Lather. Rinse. Repeat. Although I’ve given up grousing for Lent, I recently found myself complaining to anyone who would listen that life was beginning to feel like the instructions on a bottle of shampoo. Rise. Work and commitments. Repeat.
Weekends didn’t offer much variation: Rise. Many different commitments. Prepare for work.
Friends say it is the same for them. Our days seem to be running together into an indistinct blur — a joyless haze of sameness. I had welcomed Lent, hoping a daily immersion into new reading and sacrificial disciplines would shake me out of it, but I still feel trapped in “Lather; rinse; repeat” mode, even as I growl that those instructions are illusions. In general, one hit with the shampoo is enough, but if we obediently “repeat” we’ll have to buy more shampoo sooner. And our more frequent pennies are needed, desperately, to fill conglomerate coffers — and thereby the corporate, sociopolitical and yachting interests they fund, while the rest of us wonder if we can afford to make omelets of a Sunday morning in order to have strength to get through the next cycle of “Rise. Work … Repeat.” It’s all too much!
Stop. Breathe, Lizzie, breathe.
You see? I don’t mean to sound bitter, and yet the sameness of it all — and the overwhelming sense that too many illusions consume our time, earnings and energy — is wearing on me. That shames me because I’m smart enough to know that a life where we can count ourselves employed, reasonably healthy and available to the people we love is a life that deserves some joyful gratitude.
And yet I grouse, and Lent begins to feel like it’s been absorbed into that same pit of commitment that pulls at me like mud — even my soul seems squelching and stuck as I try to put one foot forward, toward a promise of light.

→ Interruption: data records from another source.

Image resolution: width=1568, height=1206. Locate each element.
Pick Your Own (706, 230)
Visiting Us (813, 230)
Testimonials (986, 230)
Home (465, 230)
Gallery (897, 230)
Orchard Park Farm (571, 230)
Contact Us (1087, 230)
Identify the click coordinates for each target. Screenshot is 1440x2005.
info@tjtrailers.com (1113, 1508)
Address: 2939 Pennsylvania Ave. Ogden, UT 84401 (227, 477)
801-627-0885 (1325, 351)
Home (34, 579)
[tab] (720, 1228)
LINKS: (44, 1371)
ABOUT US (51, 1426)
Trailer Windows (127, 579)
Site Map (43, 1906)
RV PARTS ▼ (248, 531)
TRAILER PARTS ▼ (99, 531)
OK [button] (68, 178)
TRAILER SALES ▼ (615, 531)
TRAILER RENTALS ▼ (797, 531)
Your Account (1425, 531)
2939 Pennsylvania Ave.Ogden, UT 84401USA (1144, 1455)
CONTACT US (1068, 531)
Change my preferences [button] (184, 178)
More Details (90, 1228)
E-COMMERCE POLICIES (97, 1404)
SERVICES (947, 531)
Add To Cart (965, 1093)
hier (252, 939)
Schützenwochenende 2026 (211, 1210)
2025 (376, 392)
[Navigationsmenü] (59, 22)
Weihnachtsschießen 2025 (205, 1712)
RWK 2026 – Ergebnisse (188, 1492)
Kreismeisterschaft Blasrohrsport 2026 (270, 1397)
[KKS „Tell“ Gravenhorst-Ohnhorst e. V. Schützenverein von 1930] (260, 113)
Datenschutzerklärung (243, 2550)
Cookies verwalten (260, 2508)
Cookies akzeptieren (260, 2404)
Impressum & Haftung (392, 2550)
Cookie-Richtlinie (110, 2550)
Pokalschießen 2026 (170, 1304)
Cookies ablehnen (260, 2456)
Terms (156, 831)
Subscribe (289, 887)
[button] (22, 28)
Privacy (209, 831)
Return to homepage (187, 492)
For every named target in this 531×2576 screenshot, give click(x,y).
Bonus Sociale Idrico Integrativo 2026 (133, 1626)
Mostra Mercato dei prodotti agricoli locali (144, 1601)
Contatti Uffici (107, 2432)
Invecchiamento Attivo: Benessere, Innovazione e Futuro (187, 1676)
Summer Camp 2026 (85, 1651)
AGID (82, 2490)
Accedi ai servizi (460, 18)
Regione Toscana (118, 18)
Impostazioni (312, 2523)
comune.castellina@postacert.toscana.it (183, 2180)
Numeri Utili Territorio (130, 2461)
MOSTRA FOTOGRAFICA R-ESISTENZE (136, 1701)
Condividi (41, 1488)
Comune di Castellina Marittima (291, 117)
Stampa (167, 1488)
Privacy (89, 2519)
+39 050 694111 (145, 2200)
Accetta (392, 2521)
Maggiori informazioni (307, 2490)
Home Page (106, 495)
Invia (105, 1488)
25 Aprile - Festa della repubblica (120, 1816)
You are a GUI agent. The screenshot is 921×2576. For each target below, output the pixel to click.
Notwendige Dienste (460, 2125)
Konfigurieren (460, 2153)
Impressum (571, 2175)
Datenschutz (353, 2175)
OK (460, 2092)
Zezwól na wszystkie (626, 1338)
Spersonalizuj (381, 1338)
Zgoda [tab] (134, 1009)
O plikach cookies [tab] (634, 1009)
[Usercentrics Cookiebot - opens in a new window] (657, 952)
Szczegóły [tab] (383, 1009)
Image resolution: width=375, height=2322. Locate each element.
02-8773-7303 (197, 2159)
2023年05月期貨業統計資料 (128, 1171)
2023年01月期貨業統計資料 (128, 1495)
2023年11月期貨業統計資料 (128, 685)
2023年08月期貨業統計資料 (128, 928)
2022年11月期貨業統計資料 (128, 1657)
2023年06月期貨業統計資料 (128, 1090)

Perhaps I am trying to do too much — perhaps Lent feels mucky and entrapping because I have chosen four books to read instead of one book to really study and pray with; because I have over-committed to a schedule of devotions; because I have embraced an illusion that I can “do all the things” that promise me a holy and fruitful season if I just … lather, rinse, repeat. All the “doing.”
Whatever happened to simply lying fallow? Permitting our lives a time of restorative rest — a time of limited “being,” in order to be able to support all the endless “doing?”
Perhaps what I really need — what many of us really need — is a good old-fashioned pajama day: a period of refreshment in which we need not do anything beyond ordering in a pizza.
When our kids were little, my husband and I would declare an occasional pajama day, removing all responsibilities from our plates for 24 hours. We’d stay snug in our pajamas and talk, or play around together, or read something fun or just sit silently with our own thoughts — what a concept.
Pajamas days reminded us that the demands of work and the illusions of perfection that drive us so relentlessly — the laundry and lawns, the bill-paying — will still be there the next day, and not markedly changed for being delayed.
We were changed, though. One day ignoring everything but the desire to rest and play provided genuine renewal to body, mind and soul. Like refreshed batteries, we had a bit of juice to us — the bit of crackle and spark we’d been missing. We resumed real life with a bit more interest and creativity (another necessary seed of joy), for having ignored “doing” for one solitary day.
The fields need their fallow times. And we humans need them too, for restoration. Even in Lent — perhaps especially in Lent, when we seek to reorient ourselves — it is good (and necessary) to take a pajama day. Check your calendar. Schedule a day of doing nothing. And then take it.